__EXERCISE AIM__:
Please repeat exactly the lines from the one containing "Image resolution: width=932" through the last line of the records, both included, and nothing else, leaving out any pictures.

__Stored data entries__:
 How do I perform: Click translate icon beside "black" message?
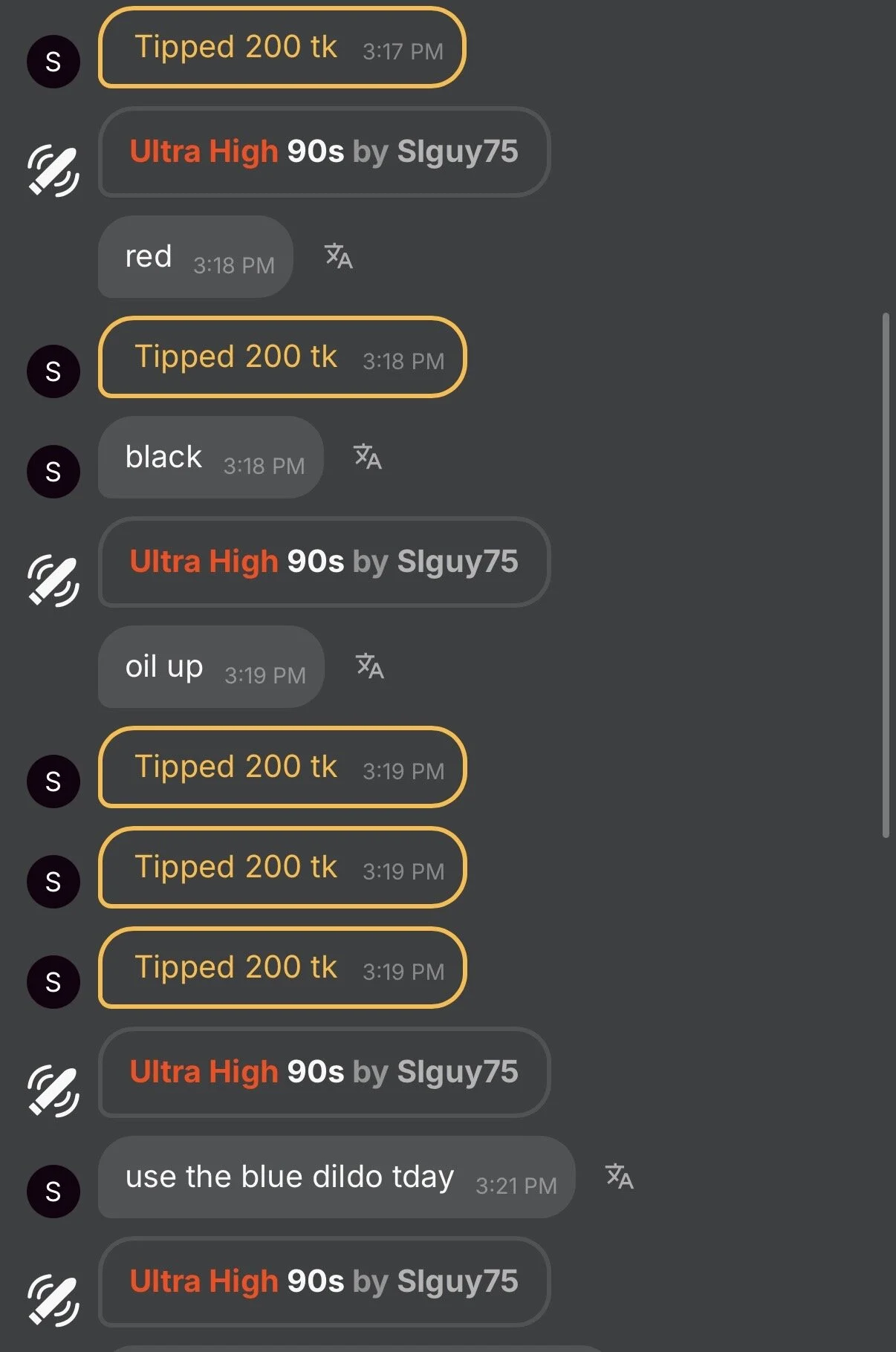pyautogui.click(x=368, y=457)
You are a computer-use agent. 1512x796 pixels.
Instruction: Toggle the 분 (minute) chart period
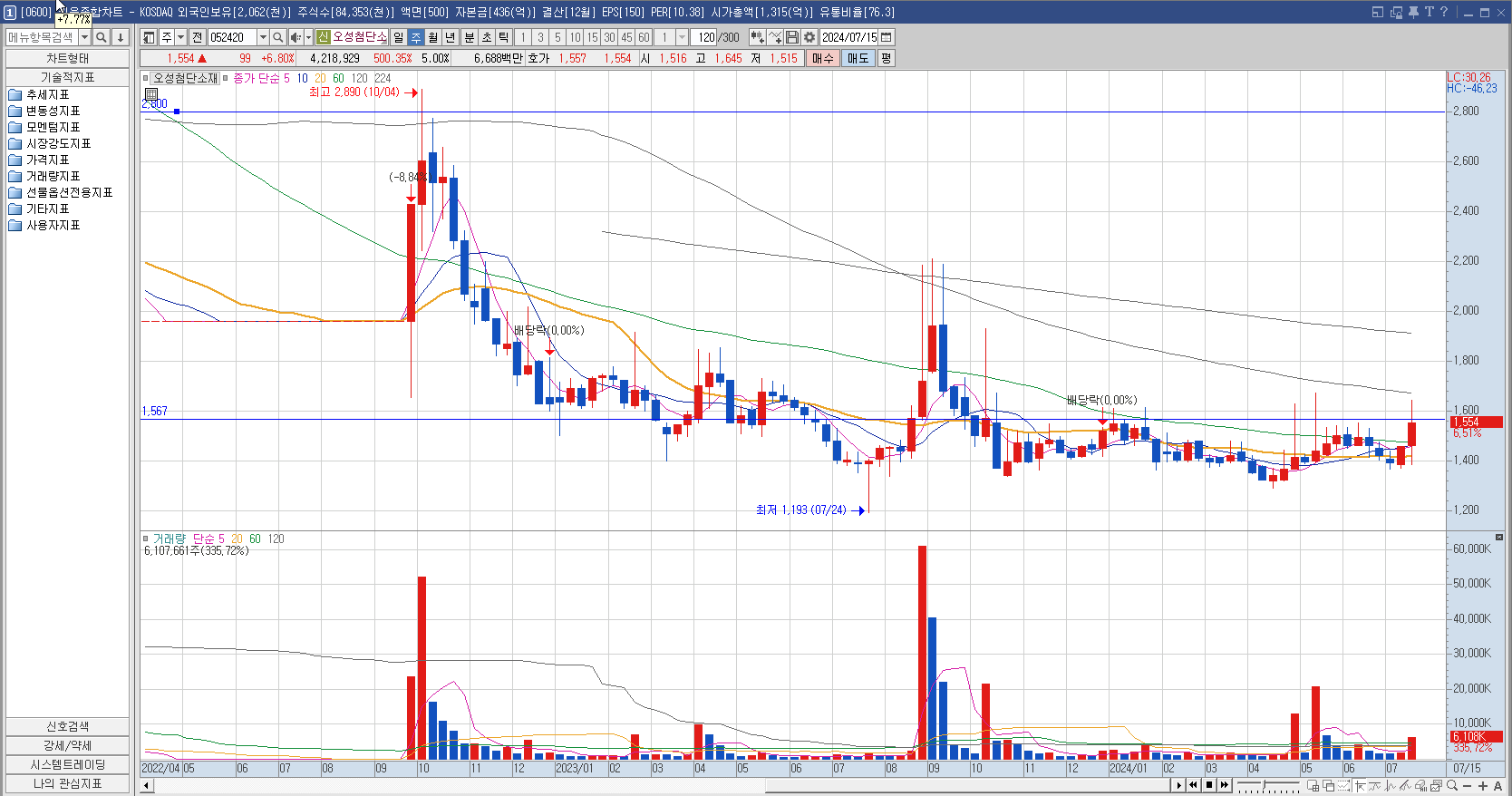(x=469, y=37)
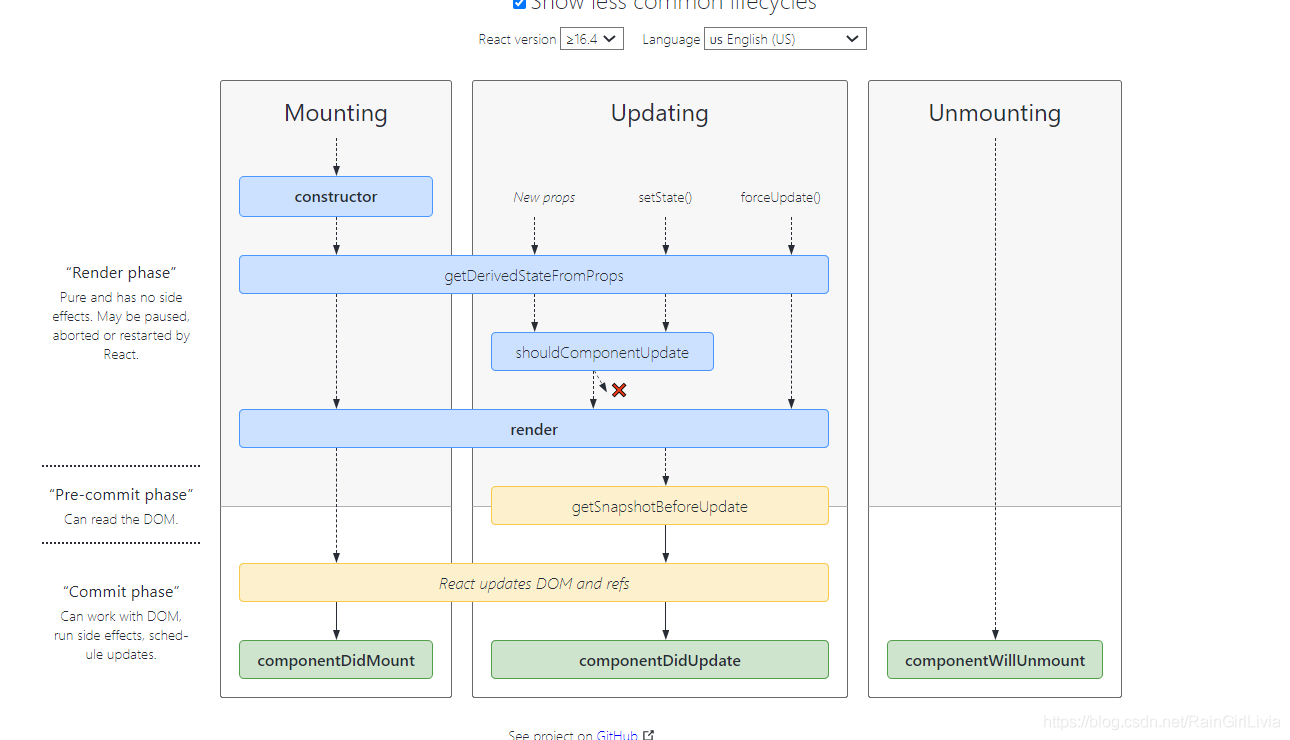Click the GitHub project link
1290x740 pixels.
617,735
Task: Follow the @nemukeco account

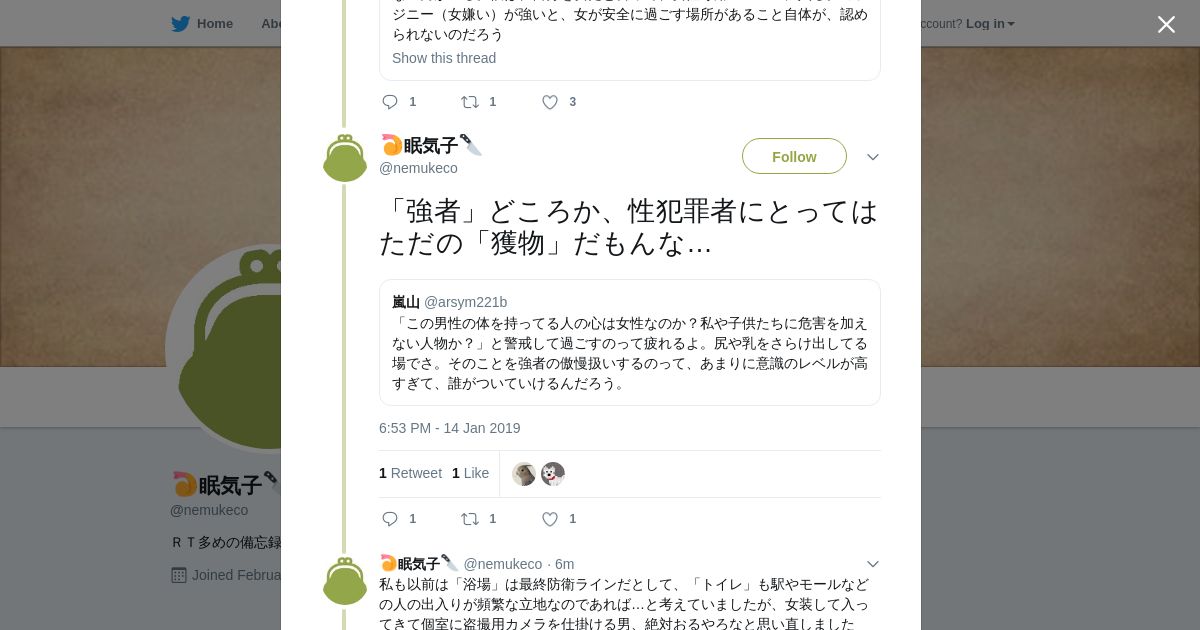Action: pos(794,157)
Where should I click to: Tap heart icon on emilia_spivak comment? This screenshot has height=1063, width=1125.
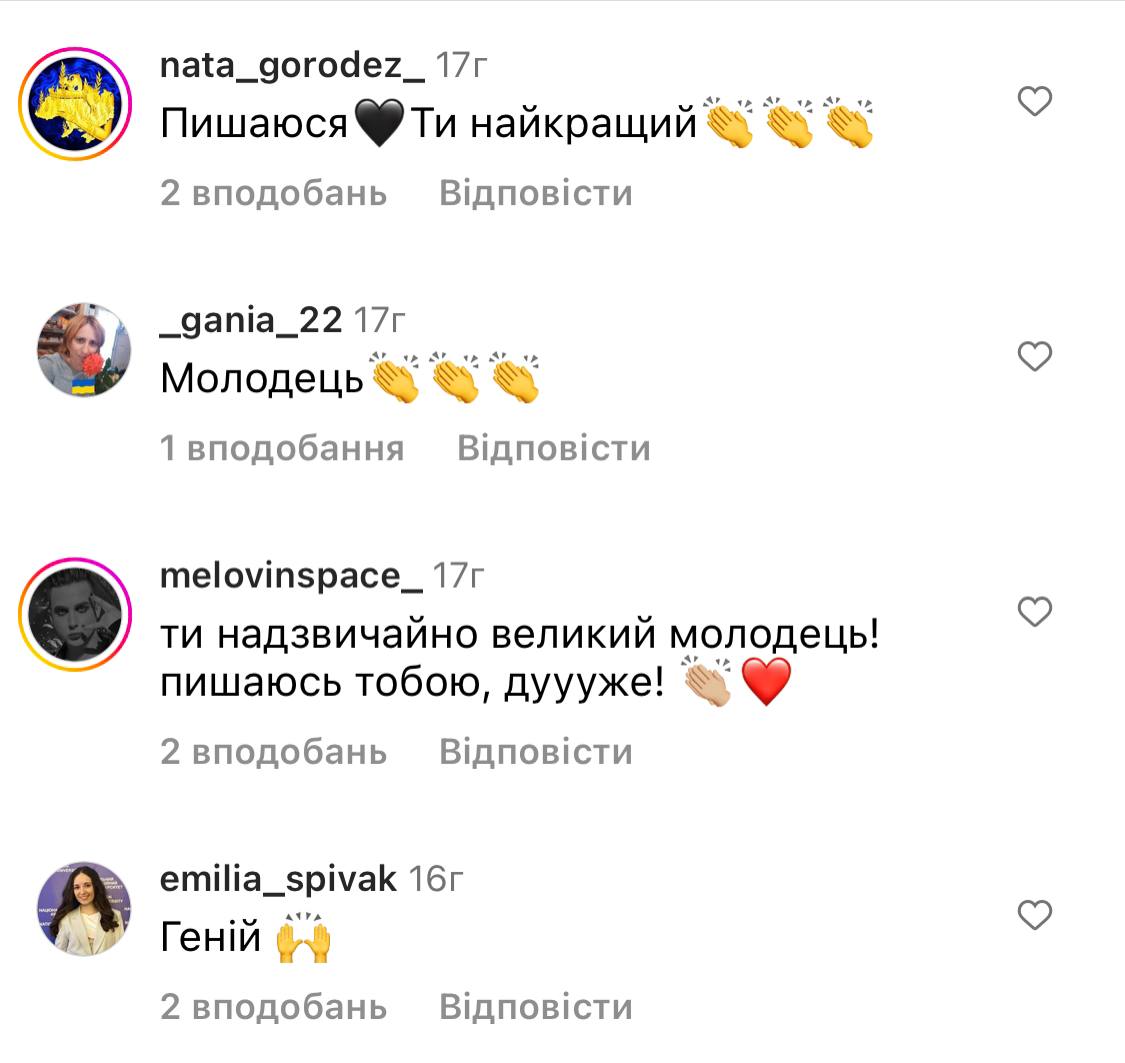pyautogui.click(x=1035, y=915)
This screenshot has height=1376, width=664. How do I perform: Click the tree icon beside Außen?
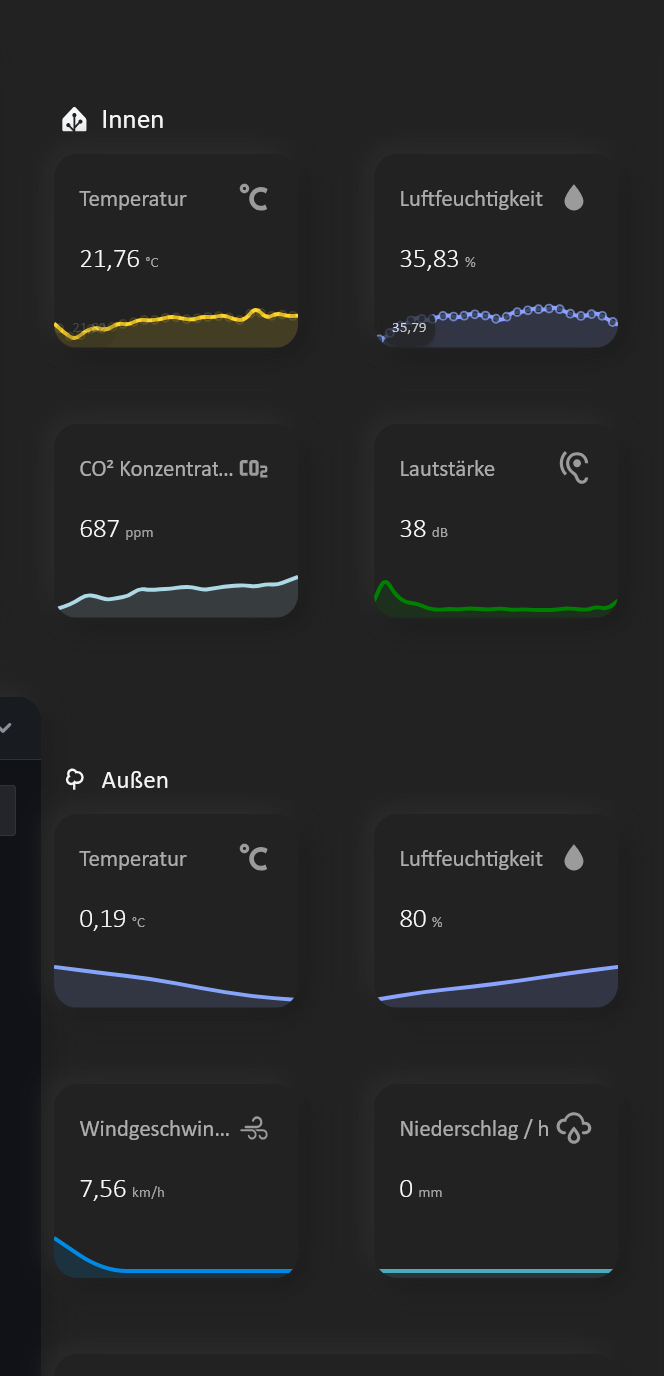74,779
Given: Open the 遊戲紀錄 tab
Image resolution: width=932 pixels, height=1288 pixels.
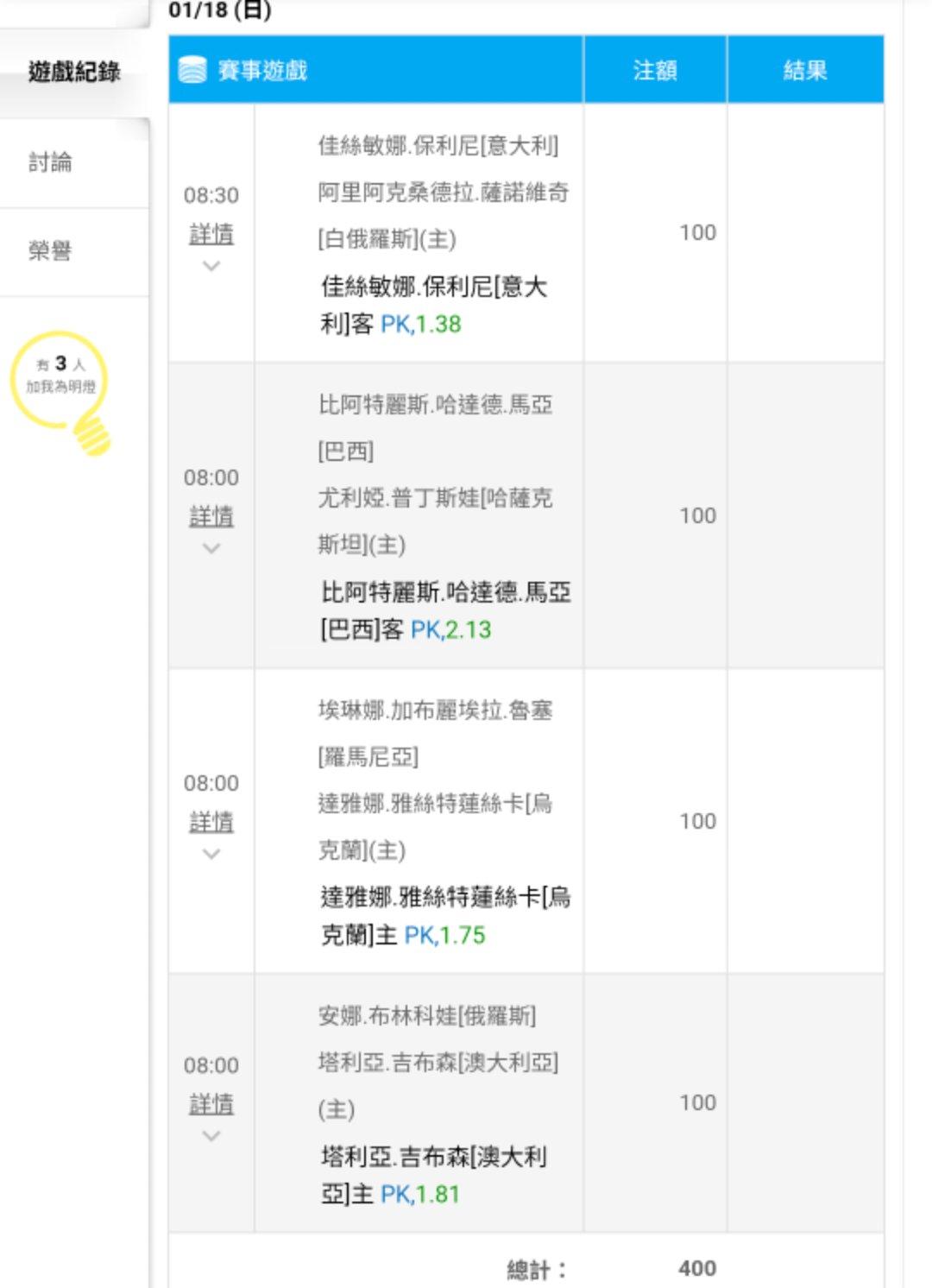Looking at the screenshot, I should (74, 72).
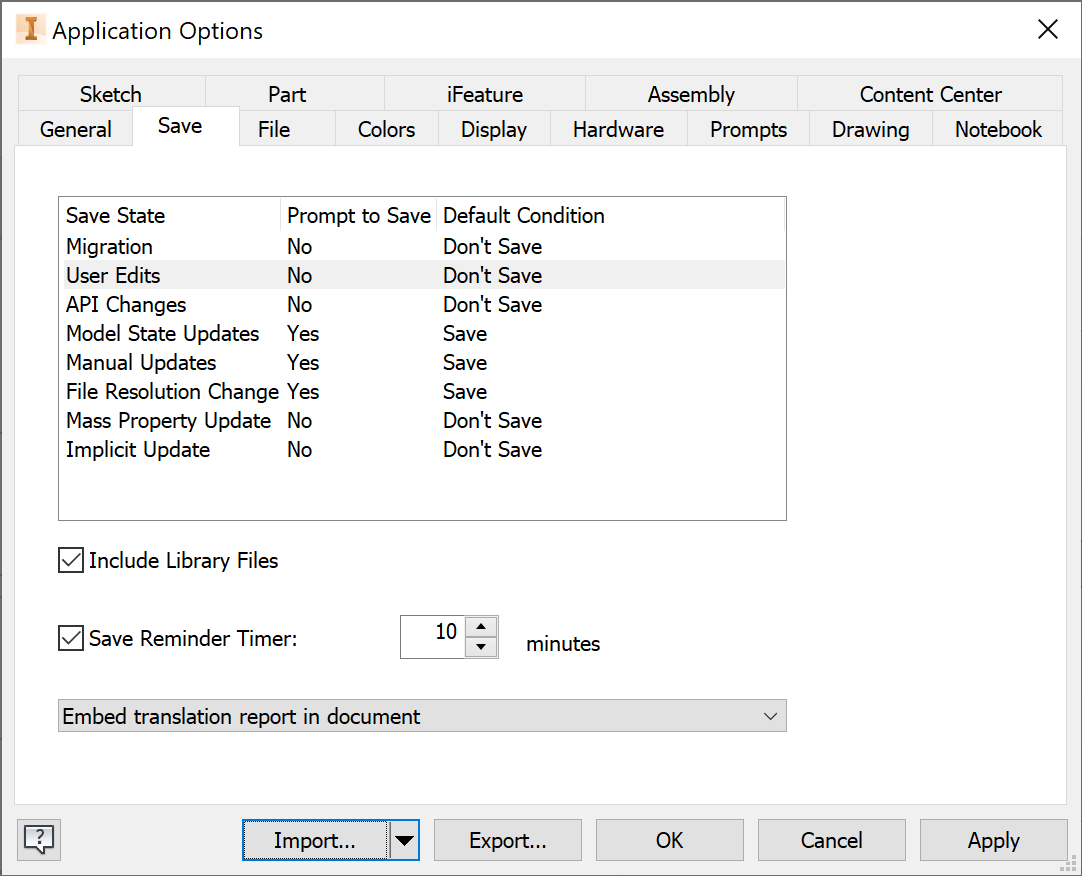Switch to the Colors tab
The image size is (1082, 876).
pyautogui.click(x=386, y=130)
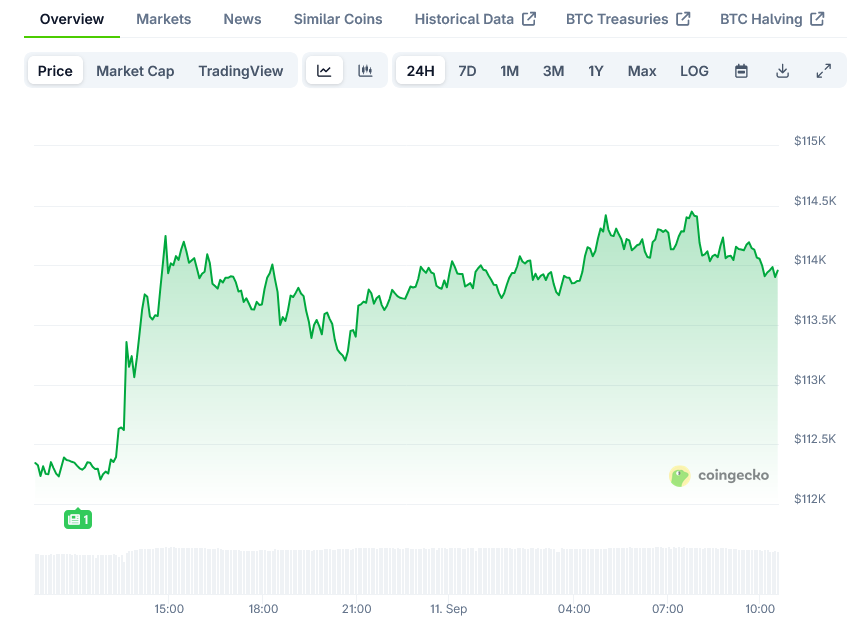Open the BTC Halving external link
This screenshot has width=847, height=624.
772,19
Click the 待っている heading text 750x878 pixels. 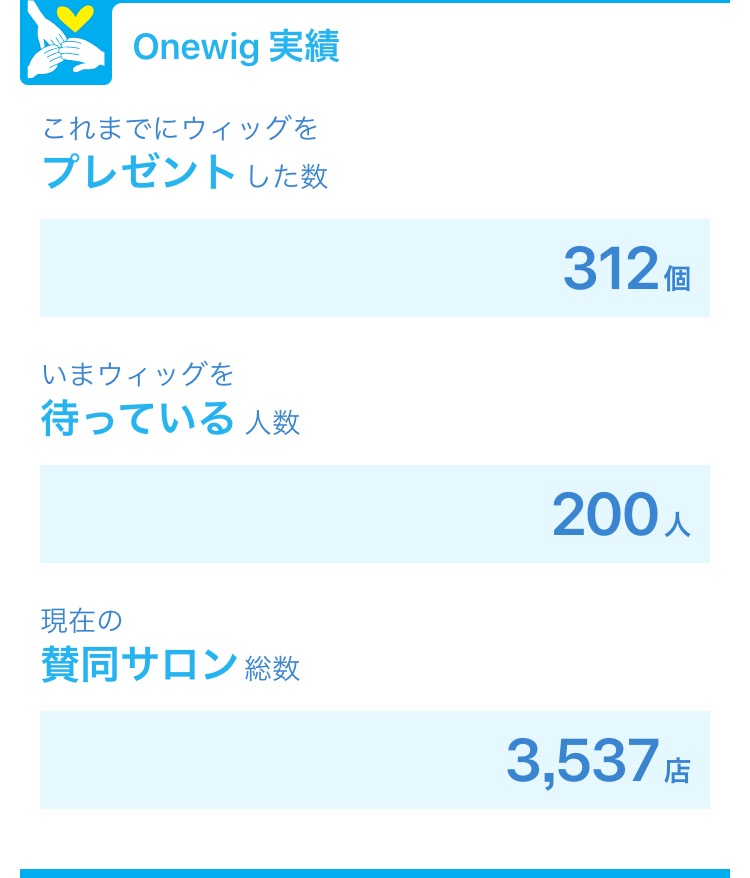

__ANSWER SECTION__:
Image resolution: width=932 pixels, height=1288 pixels.
Looking at the screenshot, I should (74, 72).
Switch to the Colors tab
The image size is (1082, 876).
pyautogui.click(x=386, y=130)
Open the BTC Halving external link
This screenshot has width=847, height=624.
772,19
Click the 待っている heading text 750x878 pixels. 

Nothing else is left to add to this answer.